Aim of the exercise: Only the lines from the one with "Where should I" to the end of the data, both ends included, should be output, exactly as they stand and without pictures.
(Records to use begins)
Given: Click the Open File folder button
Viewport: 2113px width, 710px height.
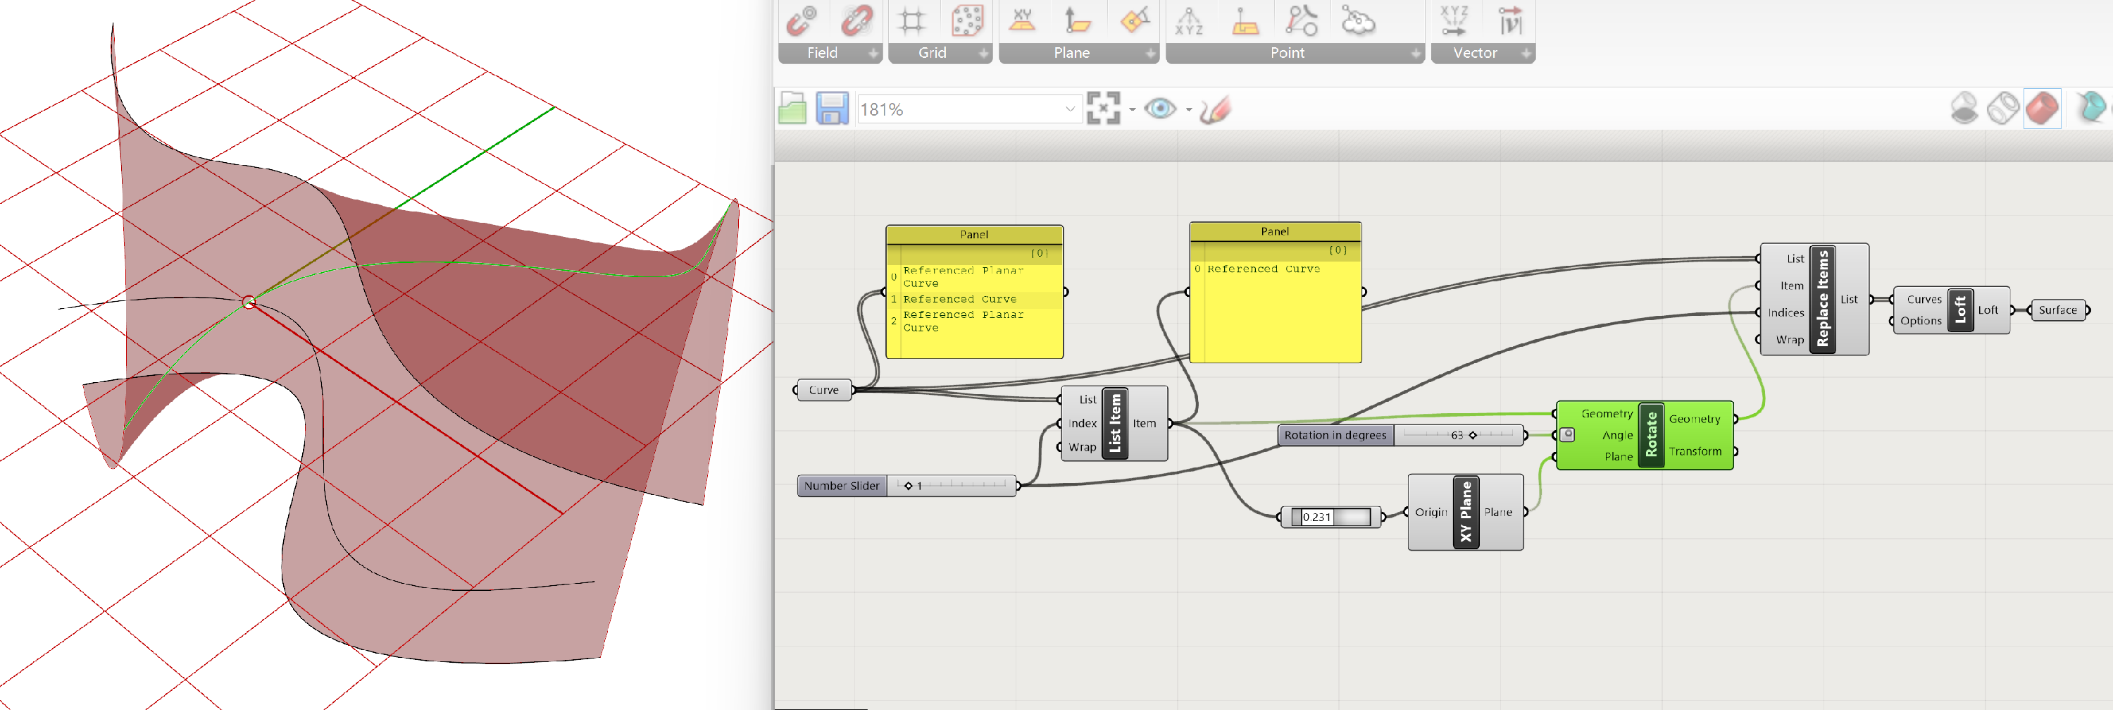Looking at the screenshot, I should [792, 108].
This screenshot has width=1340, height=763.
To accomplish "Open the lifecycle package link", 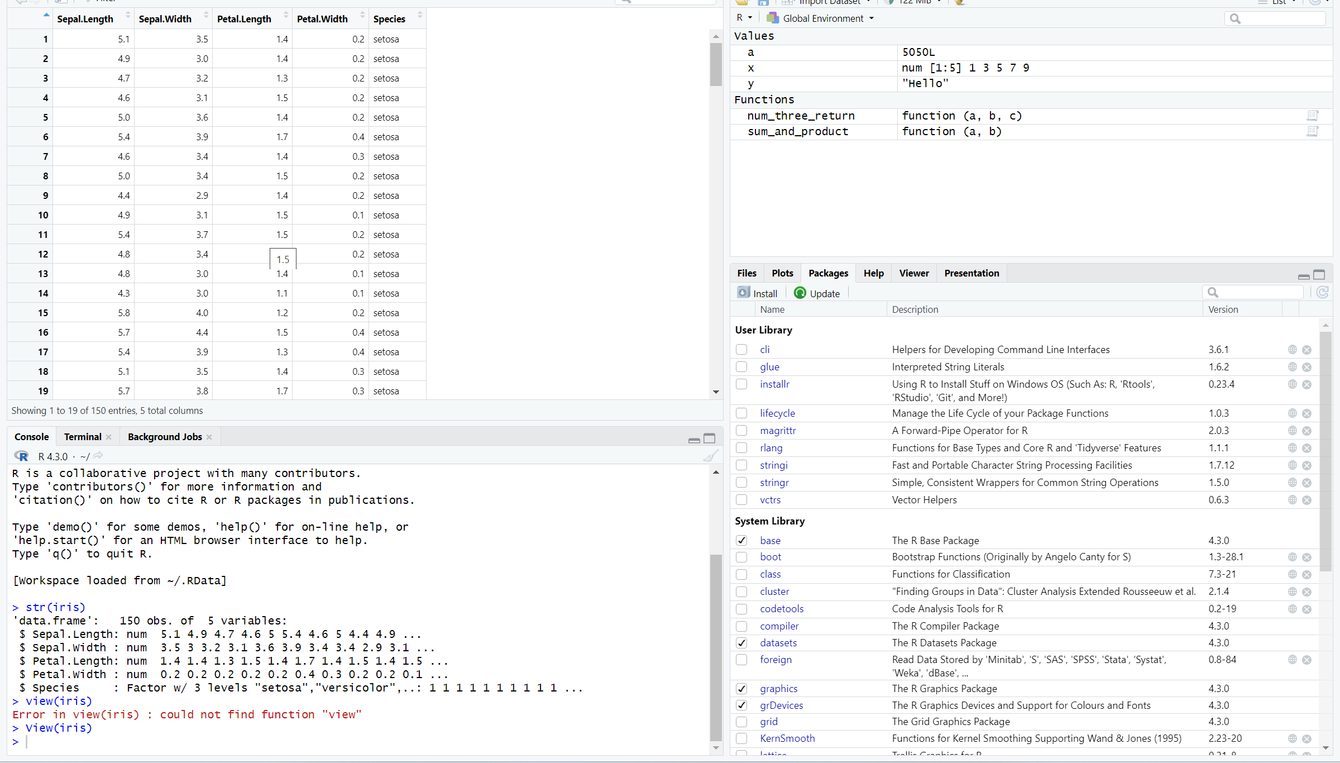I will click(x=777, y=413).
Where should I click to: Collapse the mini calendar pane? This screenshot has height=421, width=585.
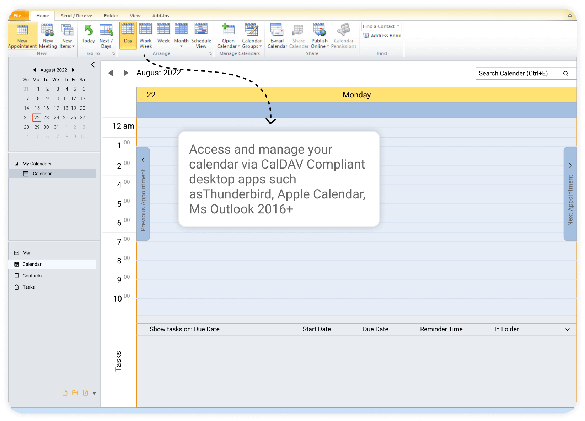93,65
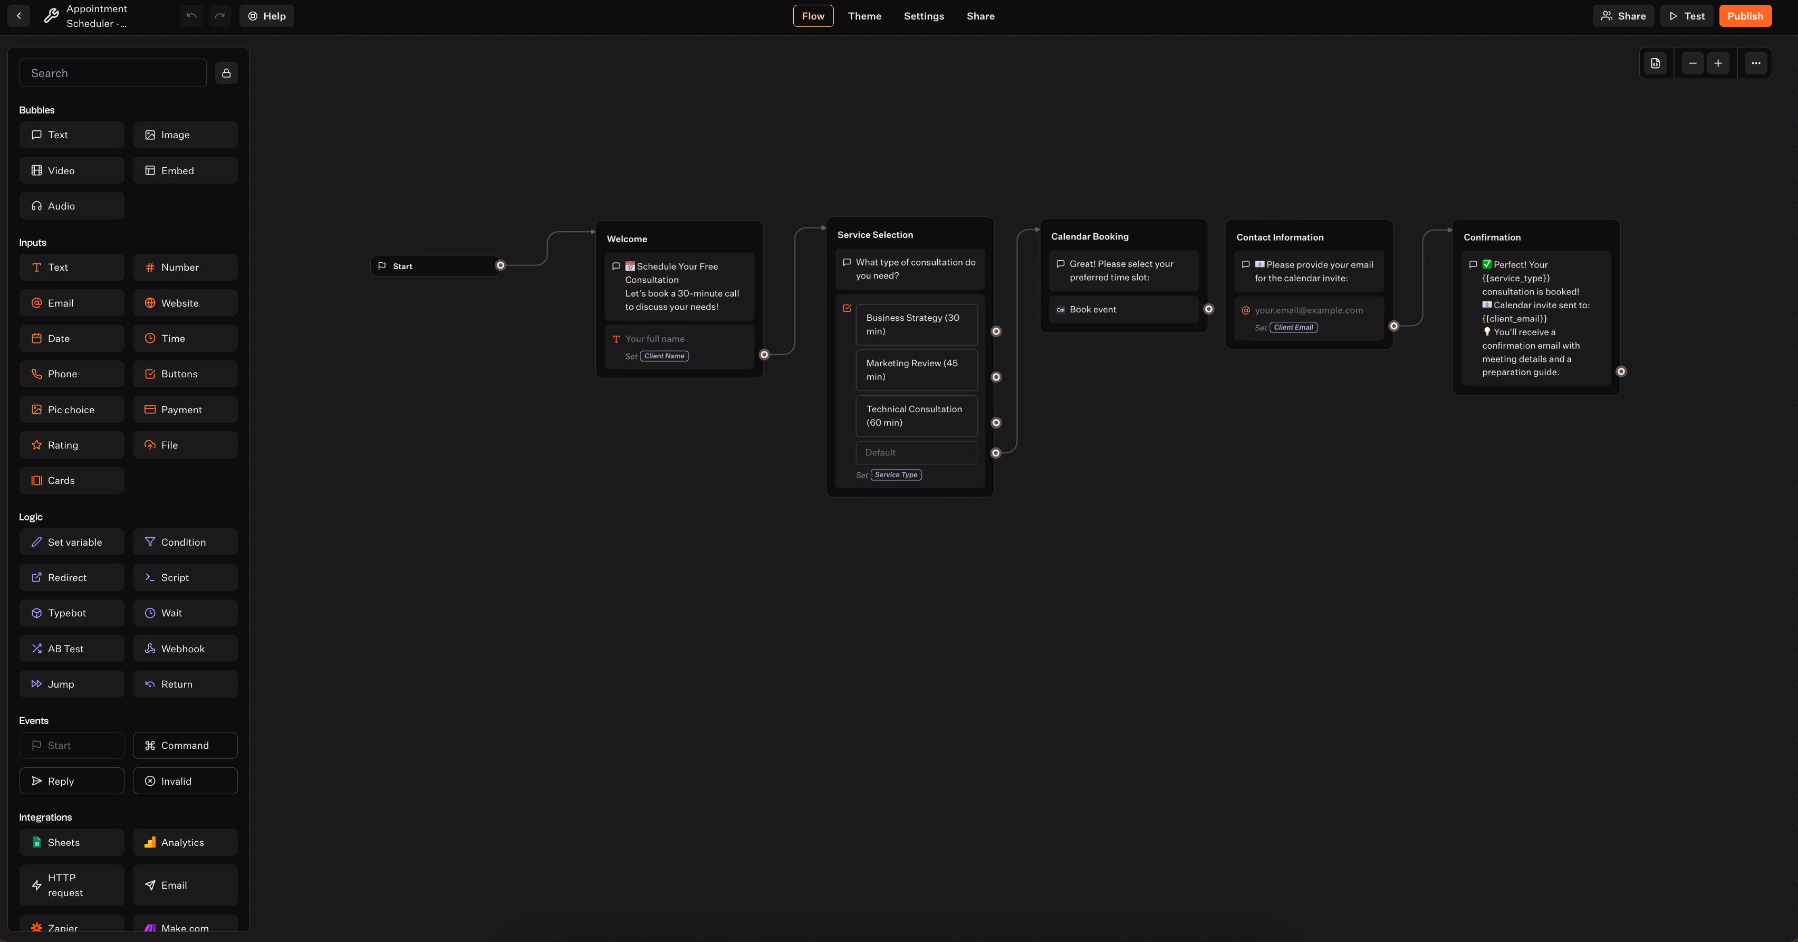This screenshot has width=1798, height=942.
Task: Zoom out canvas with minus icon
Action: click(x=1693, y=64)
(Records to use ends)
Exercise solution:
Where should I click to: Collapse the mini calendar pane? This screenshot has height=421, width=585.
93,65
This screenshot has width=1798, height=942.
Task: Zoom out canvas with minus icon
Action: click(x=1693, y=64)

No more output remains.